[Exercise inputs]
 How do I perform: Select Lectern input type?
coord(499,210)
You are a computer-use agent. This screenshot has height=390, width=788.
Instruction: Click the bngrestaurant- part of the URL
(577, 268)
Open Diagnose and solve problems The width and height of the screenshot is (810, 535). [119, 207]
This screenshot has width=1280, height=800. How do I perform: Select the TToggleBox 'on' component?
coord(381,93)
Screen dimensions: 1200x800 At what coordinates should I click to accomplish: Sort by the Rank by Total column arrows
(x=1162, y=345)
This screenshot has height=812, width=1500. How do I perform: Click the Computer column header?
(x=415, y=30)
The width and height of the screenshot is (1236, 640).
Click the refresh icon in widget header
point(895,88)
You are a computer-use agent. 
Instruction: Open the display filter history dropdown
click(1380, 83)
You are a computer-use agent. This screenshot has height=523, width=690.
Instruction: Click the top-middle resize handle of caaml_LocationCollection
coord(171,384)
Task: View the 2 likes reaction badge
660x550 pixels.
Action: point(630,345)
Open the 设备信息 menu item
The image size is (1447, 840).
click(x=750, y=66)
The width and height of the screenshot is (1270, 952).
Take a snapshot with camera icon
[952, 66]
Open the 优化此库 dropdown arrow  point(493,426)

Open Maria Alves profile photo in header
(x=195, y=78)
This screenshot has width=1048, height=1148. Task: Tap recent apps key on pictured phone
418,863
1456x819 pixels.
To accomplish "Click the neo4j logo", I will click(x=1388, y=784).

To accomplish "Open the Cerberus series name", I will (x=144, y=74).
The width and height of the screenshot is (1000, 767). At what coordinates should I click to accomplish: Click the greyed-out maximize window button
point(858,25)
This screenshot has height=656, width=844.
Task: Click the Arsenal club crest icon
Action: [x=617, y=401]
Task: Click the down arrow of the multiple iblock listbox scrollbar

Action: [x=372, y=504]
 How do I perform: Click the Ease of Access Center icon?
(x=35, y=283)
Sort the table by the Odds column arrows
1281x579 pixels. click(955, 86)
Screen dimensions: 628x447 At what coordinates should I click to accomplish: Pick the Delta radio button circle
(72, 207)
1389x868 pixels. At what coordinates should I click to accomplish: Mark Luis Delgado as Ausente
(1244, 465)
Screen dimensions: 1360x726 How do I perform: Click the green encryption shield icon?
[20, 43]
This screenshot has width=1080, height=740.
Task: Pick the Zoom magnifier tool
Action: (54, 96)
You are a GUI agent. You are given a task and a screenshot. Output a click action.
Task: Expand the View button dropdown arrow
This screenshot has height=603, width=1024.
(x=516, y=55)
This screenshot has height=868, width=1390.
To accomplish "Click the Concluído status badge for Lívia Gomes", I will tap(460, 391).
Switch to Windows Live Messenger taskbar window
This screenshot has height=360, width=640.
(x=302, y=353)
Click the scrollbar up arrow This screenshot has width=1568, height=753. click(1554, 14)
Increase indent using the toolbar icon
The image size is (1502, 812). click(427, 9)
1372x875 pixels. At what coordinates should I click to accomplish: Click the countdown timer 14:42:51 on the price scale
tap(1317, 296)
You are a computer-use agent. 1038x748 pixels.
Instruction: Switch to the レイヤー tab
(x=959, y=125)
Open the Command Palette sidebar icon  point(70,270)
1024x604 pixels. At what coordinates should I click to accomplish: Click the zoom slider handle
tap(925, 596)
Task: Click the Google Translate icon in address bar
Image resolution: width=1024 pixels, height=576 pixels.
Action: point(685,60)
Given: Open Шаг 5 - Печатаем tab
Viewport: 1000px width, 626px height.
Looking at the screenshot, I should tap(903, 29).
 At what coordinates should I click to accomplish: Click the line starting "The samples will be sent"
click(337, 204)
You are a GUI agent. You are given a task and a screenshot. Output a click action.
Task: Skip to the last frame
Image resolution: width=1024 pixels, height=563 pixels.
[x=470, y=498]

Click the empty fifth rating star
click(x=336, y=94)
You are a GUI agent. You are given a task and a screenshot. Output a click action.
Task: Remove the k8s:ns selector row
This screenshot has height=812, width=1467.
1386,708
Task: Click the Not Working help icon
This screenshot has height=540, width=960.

[Your task] Revise the entire listing above so that each occurrence of "computer-use agent" reads "screen-control agent", leaving every other part unchanged.

[Completed task]
 How do I perform: Select Lectern input type?
coord(499,210)
You are a screen-control agent. This screenshot has height=390, width=788.
Instruction: Click the bngrestaurant- part of the URL
(577, 268)
Open Diagnose and solve problems The width and height of the screenshot is (810, 535). [119, 207]
This screenshot has width=1280, height=800. How do I perform: Select the TToggleBox 'on' component?
coord(381,93)
Screen dimensions: 1200x800 At what coordinates should I click to accomplish: Sort by the Rank by Total column arrows
(x=1162, y=345)
This screenshot has height=812, width=1500. How do I perform: Click the Computer column header?
(x=415, y=30)
The width and height of the screenshot is (1236, 640).
Click the refresh icon in widget header
point(895,88)
You are a screen-control agent. 
Instruction: Open the display filter history dropdown
click(1380, 83)
You are a screen-control agent. This screenshot has height=523, width=690.
Instruction: Click the top-middle resize handle of caaml_LocationCollection
coord(171,384)
Task: View the 2 likes reaction badge
660x550 pixels.
Action: point(630,345)
Open the 设备信息 menu item
The image size is (1447, 840).
click(x=750, y=66)
The width and height of the screenshot is (1270, 952).
Take a snapshot with camera icon
[952, 66]
Open the 优化此库 dropdown arrow  point(493,426)

Open Maria Alves profile photo in header
(x=195, y=78)
This screenshot has width=1048, height=1148. Task: Tap recent apps key on pictured phone
418,863
1456x819 pixels.
To accomplish "Click the neo4j logo", I will click(x=1388, y=784).

To accomplish "Open the Cerberus series name", I will (x=144, y=74).
The width and height of the screenshot is (1000, 767). At what coordinates should I click to accomplish: Click the greyed-out maximize window button
point(858,25)
This screenshot has height=656, width=844.
Task: Click the Arsenal club crest icon
Action: [x=617, y=401]
Task: Click the down arrow of the multiple iblock listbox scrollbar

Action: [x=372, y=504]
 How do I perform: Click the Ease of Access Center icon?
(x=35, y=283)
Sort the table by the Odds column arrows
1281x579 pixels. click(955, 86)
Screen dimensions: 628x447 At what coordinates should I click to accomplish: Pick the Delta radio button circle
(72, 207)
1389x868 pixels. At what coordinates should I click to accomplish: Mark Luis Delgado as Ausente
(1244, 465)
Screen dimensions: 1360x726 How do I perform: Click the green encryption shield icon?
[20, 43]
This screenshot has width=1080, height=740.
Task: Pick the Zoom magnifier tool
Action: (54, 96)
You are a GUI agent. You are given a task and a screenshot. Output a click action.
Task: Expand the View button dropdown arrow
This screenshot has height=603, width=1024.
(x=516, y=55)
This screenshot has height=868, width=1390.
To accomplish "Click the Concluído status badge for Lívia Gomes", I will tap(460, 391).
Switch to Windows Live Messenger taskbar window
This screenshot has height=360, width=640.
(x=302, y=353)
Click the scrollbar up arrow This screenshot has width=1568, height=753. click(1554, 14)
Increase indent using the toolbar icon
The image size is (1502, 812). click(427, 9)
1372x875 pixels. At what coordinates should I click to accomplish: Click the countdown timer 14:42:51 on the price scale
tap(1317, 296)
You are a screen-control agent. 1038x748 pixels.
Instruction: Switch to the レイヤー tab
(x=959, y=125)
Open the Command Palette sidebar icon  point(70,270)
1024x604 pixels. At what coordinates should I click to accomplish: Click the zoom slider handle
tap(925, 596)
Task: Click the Google Translate icon in address bar
Image resolution: width=1024 pixels, height=576 pixels.
Action: point(685,60)
Given: Open Шаг 5 - Печатаем tab
Viewport: 1000px width, 626px height.
Looking at the screenshot, I should tap(903, 29).
 At what coordinates should I click to accomplish: Click the line starting "The samples will be sent"
click(337, 204)
You are a GUI agent. You are given a task and a screenshot. Output a click action.
Task: Skip to the last frame
Image resolution: width=1024 pixels, height=563 pixels.
[x=470, y=498]

Click the empty fifth rating star
click(x=336, y=94)
You are a GUI agent. You are given a task and a screenshot. Output a click action.
Task: Remove the k8s:ns selector row
This screenshot has height=812, width=1467.
1386,708
Task: Click the Not Working help icon
This screenshot has height=540, width=960.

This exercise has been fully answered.